_WHAT IS EXPECTED_
Copy out the lines beginning at the one with "Screen dimensions: 1280x800" and ending at the last line of the data, both included; pictures stay out.

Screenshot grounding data

[Start of section]

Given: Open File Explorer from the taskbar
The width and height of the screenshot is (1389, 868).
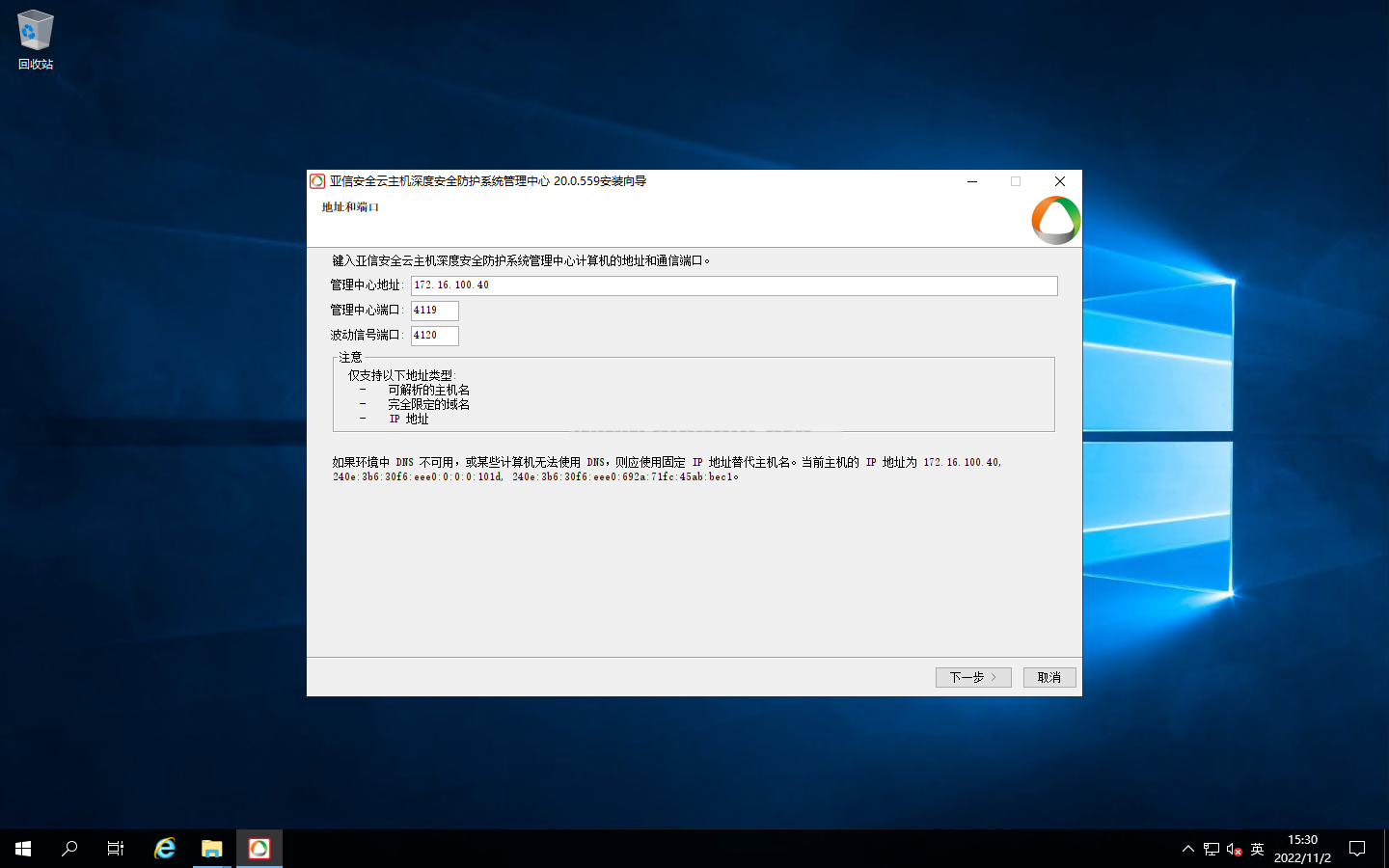Looking at the screenshot, I should coord(212,849).
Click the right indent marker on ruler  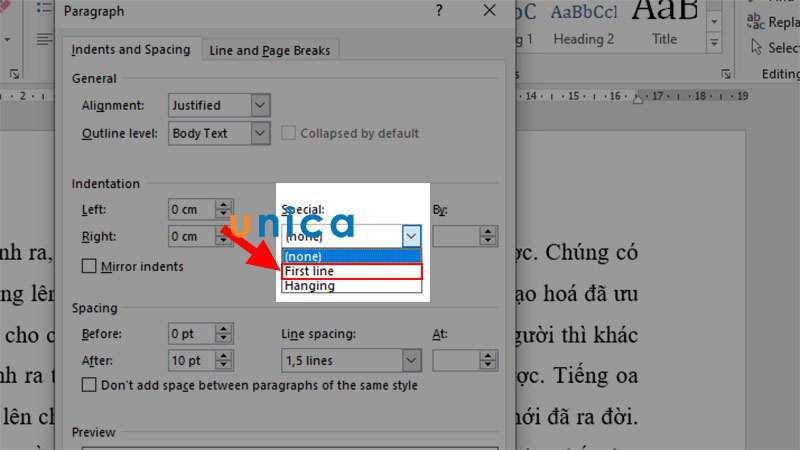[638, 98]
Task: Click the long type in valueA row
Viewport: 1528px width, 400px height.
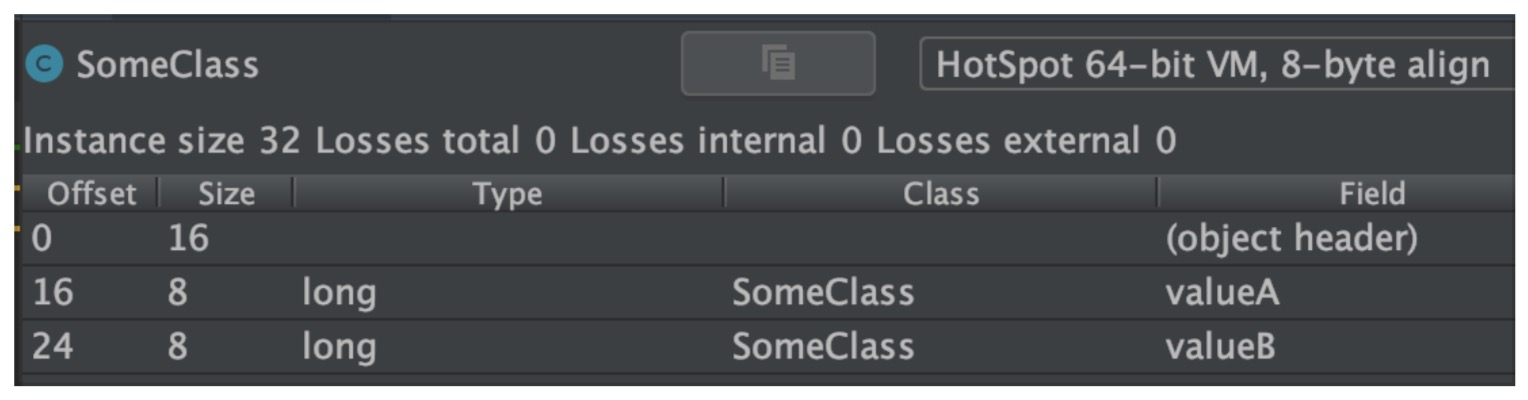Action: (339, 293)
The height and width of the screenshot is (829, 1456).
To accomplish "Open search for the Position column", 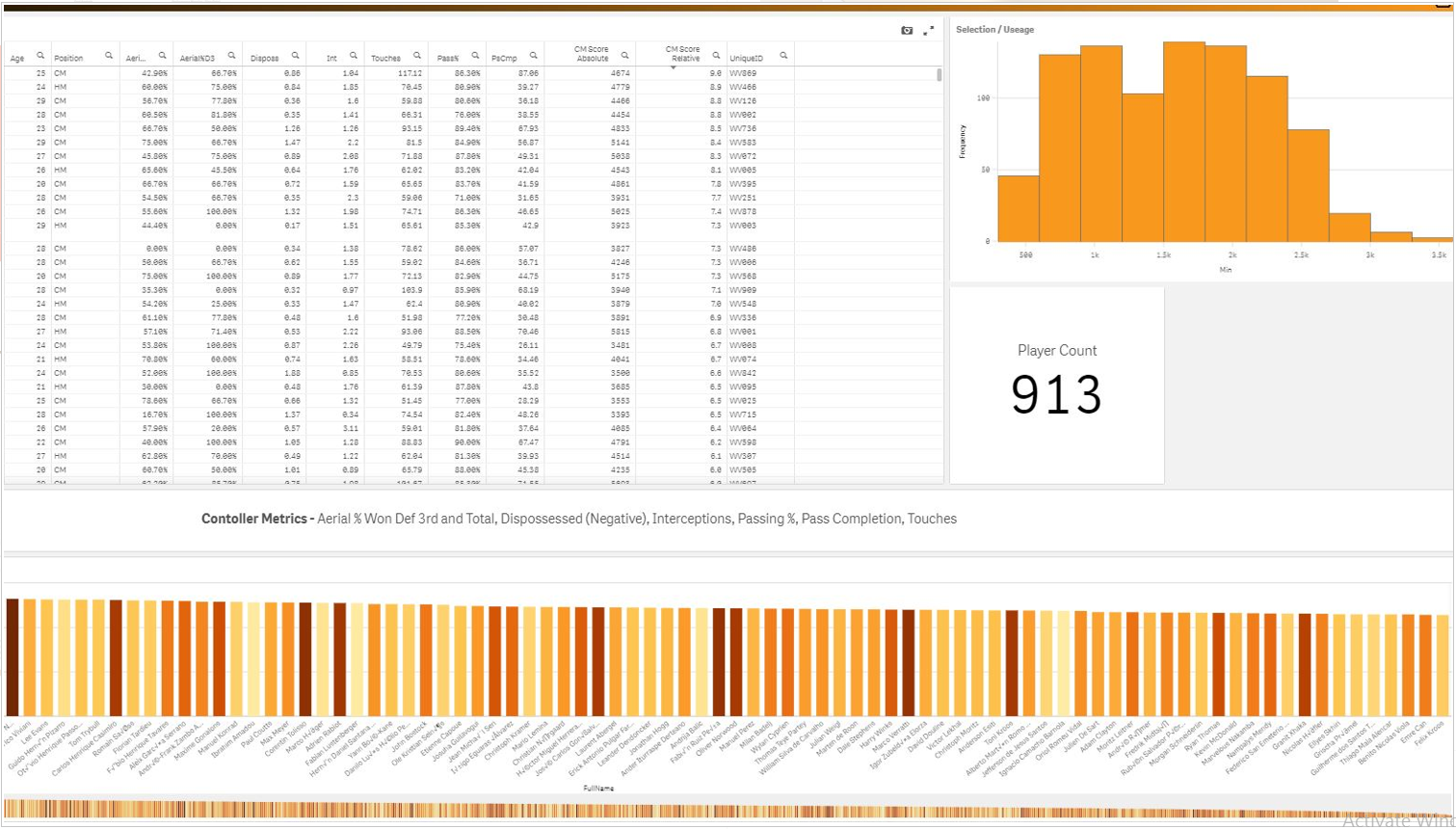I will click(x=109, y=56).
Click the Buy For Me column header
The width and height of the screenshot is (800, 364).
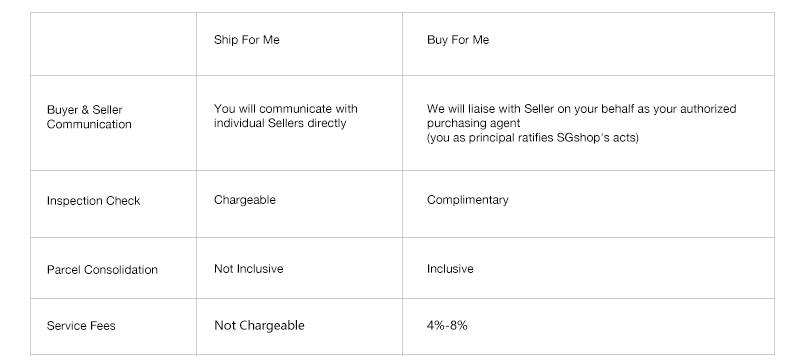click(x=458, y=40)
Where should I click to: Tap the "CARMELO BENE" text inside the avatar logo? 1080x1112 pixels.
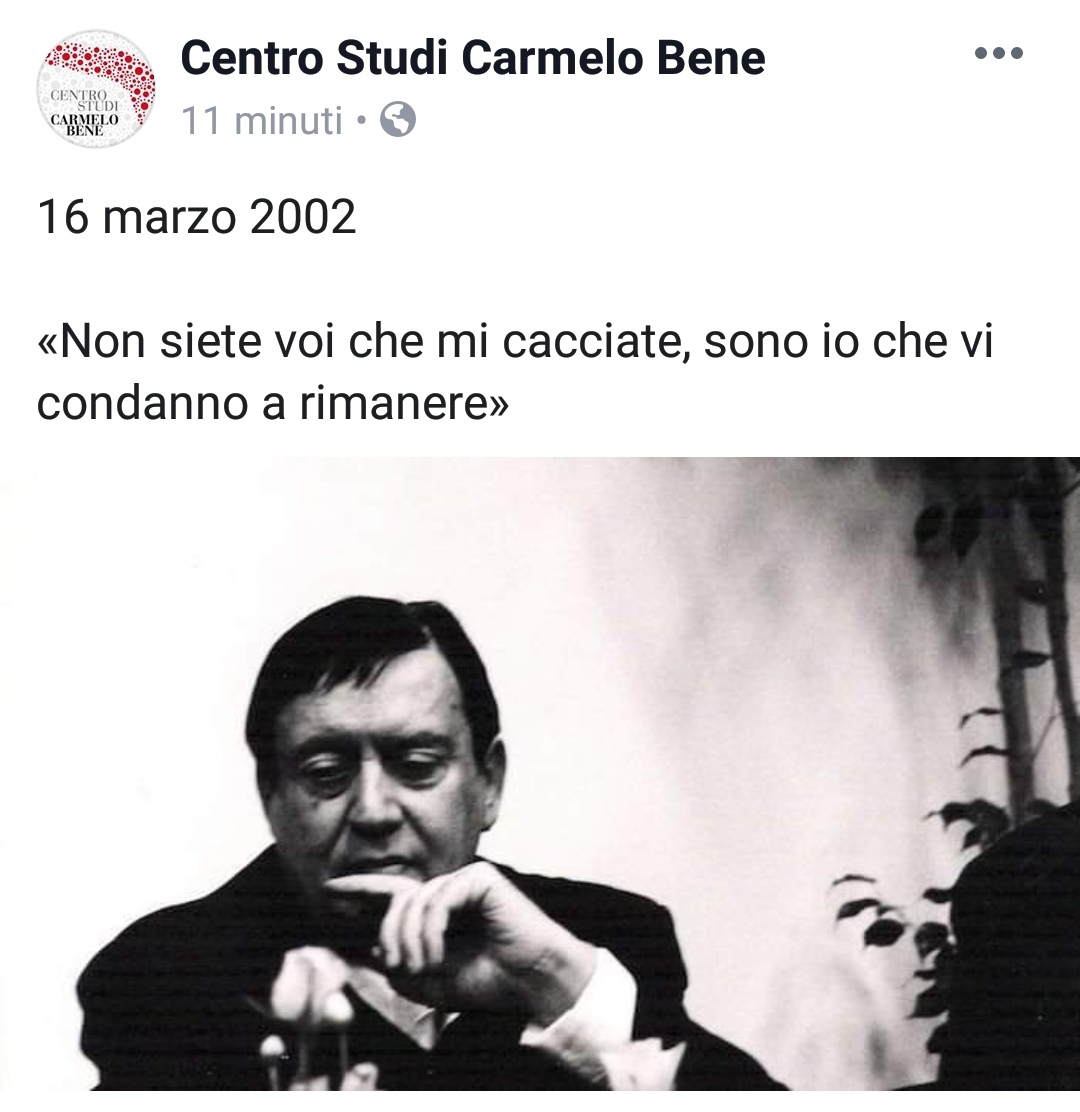pyautogui.click(x=84, y=126)
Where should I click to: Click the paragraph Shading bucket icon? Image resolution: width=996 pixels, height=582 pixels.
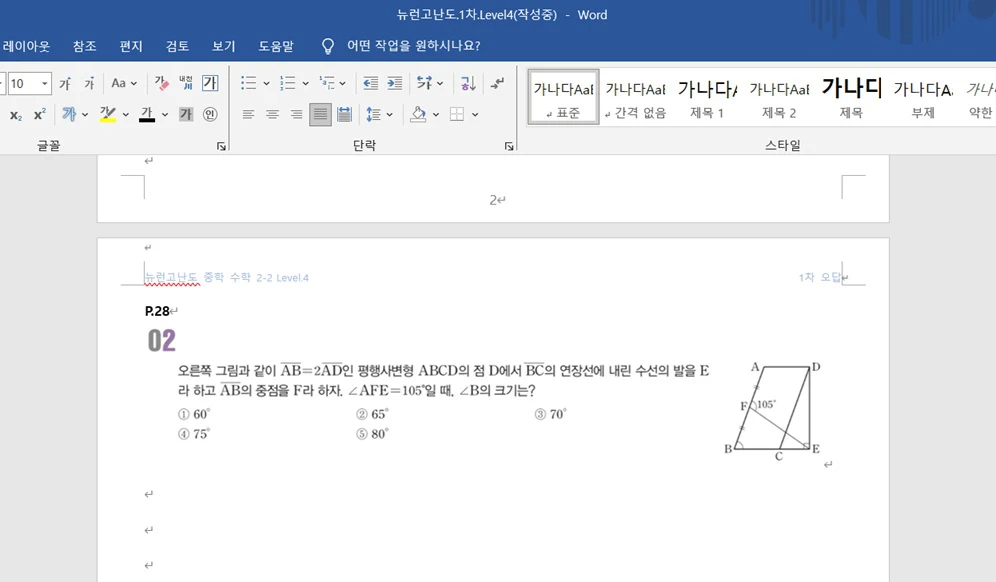[x=418, y=113]
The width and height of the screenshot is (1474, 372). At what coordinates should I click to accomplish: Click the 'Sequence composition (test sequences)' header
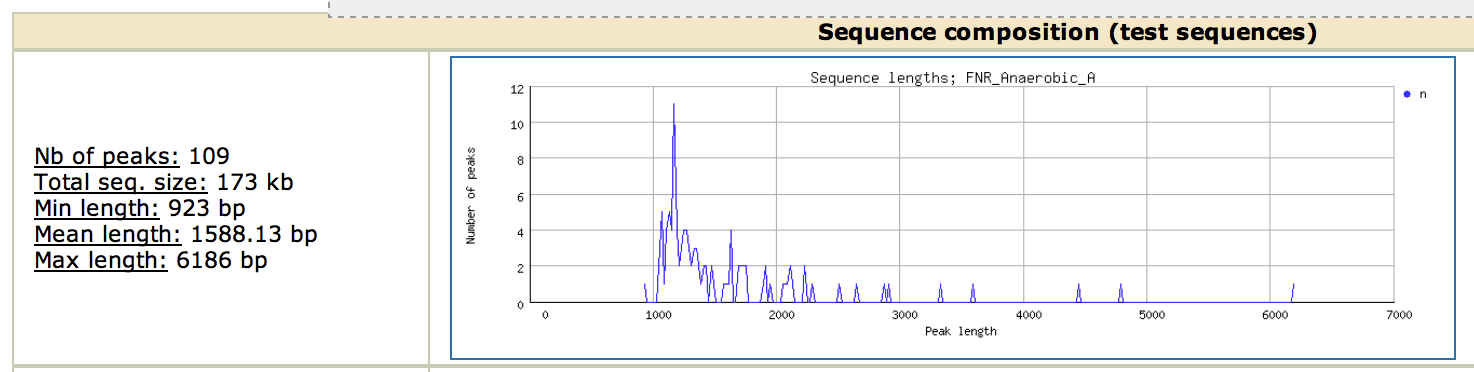point(1067,33)
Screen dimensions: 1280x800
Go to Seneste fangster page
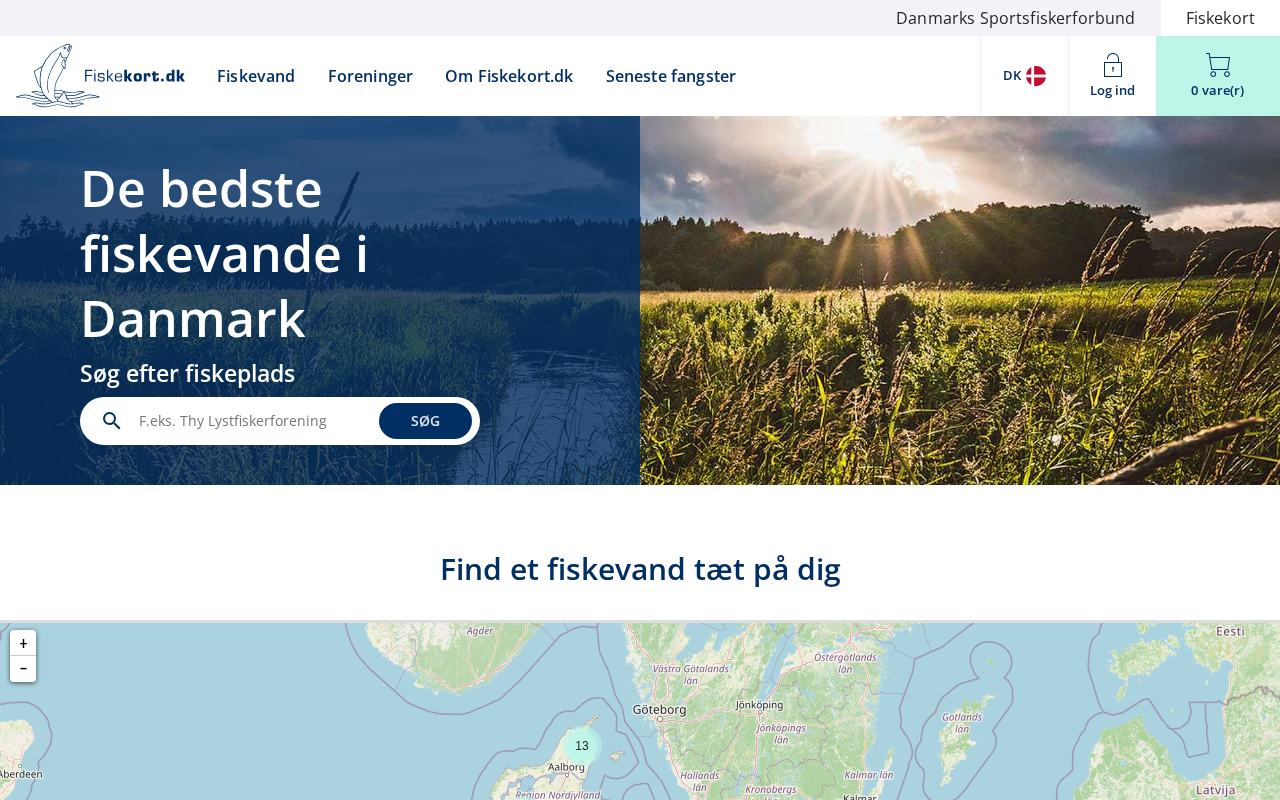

[End of section]

_FINISHED TASK_
Screen dimensions: 1280x800
Go to Seneste fangster page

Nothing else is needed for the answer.